La frecuencia recomendada según la actividad
Para caballos de uso recreativo o de entrenamiento moderado (2-3 veces por semana): un baño completo al mes es suficiente. En verano, cuando el caballo suda más, puede subirse a cada 2-3 semanas. Para caballos de alta competición que trabajan diariamente y sudan mucho: cada 1-2 semanas en verano, cada 2-4 semanas en invierno. Para caballos de cuadra con actividad mínima: cada 4-6 semanas o antes de eventos importantes.
Cuándo dar un baño extra
Además de los baños de mantenimiento regular, hay situaciones que justifican un baño extra: antes de una competición importante (idealmente 48-72 horas antes, para que el sebo natural tenga tiempo de regenerarse parcialmente); después de una sesión de trabajo especialmente sudada donde el cepillado no es suficiente; cuando el caballo se ha revolcado en barro en el paddock; o después de tratamientos de piel donde el producto aplicado debe lavarse.
El baño en invierno: precauciones
En invierno, bañar a un caballo requiere precauciones especiales para evitar que se enfríe: asegúrate de que el agua está a temperatura ambiente o ligeramente templada, utiliza el cuarto de baño o un área cubierta sin corrientes de aire, seca al caballo completamente con sweat scraper y manta cooler antes de devolverlo al box, y asegúrate de que el box está limpio y seco. En días muy fríos (por debajo de 5°C), es mejor evitar el baño completo y limitarse al cepillado y el lavado de patas.

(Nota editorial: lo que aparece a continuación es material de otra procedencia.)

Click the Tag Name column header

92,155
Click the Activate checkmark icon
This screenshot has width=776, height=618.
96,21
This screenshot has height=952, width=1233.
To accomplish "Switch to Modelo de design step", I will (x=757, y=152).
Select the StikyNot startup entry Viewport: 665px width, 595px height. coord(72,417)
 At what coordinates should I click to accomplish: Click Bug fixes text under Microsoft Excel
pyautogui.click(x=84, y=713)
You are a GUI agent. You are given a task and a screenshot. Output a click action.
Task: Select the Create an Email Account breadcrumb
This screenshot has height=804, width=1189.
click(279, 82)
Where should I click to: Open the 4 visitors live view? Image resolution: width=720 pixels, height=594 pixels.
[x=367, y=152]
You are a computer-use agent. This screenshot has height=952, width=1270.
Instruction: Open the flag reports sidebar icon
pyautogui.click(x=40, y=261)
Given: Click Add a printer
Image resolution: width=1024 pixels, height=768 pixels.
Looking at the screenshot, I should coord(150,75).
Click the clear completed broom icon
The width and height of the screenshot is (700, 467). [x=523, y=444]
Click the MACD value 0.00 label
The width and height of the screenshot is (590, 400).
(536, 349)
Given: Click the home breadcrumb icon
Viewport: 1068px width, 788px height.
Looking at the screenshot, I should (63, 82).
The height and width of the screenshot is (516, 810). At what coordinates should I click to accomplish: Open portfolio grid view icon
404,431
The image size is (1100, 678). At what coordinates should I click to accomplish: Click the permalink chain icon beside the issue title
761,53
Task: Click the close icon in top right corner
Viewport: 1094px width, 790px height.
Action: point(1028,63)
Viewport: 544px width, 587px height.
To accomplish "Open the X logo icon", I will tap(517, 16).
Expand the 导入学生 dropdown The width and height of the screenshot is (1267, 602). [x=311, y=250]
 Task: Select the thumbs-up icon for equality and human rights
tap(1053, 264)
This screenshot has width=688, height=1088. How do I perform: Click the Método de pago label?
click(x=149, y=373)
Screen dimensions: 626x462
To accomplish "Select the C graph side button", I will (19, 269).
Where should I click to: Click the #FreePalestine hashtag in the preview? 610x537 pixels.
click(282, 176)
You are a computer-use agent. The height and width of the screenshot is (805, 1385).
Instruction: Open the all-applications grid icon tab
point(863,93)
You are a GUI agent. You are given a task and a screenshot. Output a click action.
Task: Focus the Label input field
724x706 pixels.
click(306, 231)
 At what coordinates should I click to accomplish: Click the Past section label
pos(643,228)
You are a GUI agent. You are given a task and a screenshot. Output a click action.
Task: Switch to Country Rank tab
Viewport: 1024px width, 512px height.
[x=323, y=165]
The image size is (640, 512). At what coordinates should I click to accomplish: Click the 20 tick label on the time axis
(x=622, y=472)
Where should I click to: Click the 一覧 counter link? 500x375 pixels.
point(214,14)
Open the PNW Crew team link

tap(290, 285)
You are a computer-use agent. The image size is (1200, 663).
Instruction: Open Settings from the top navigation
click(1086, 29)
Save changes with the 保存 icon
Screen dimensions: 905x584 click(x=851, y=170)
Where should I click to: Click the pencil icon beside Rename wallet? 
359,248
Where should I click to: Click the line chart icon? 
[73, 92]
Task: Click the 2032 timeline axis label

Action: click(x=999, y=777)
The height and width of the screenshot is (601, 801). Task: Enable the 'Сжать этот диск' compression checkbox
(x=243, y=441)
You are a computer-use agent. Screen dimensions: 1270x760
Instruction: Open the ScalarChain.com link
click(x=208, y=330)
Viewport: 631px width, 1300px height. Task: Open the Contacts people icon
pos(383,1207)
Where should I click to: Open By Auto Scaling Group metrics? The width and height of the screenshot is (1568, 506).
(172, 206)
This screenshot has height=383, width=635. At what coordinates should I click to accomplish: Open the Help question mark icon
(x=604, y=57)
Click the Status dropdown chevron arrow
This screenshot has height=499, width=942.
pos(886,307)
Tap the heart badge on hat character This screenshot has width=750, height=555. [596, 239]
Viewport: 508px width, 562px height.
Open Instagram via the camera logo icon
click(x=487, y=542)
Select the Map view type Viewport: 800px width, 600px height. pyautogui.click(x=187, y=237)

La limpieza en seco: el sustituto del baño
Entre baños, la limpieza en seco es la forma más práctica de mantener el pelaje del caballo. El champú en seco (o dry shampoo) se aplica sobre el pelaje seco, se deja actuar 2-3 minutos y se cepilla: absorbe el polvo y el sebo en exceso sin necesitar agua. Para el mantenimiento entre baños es más que suficiente para la mayoría de los caballos.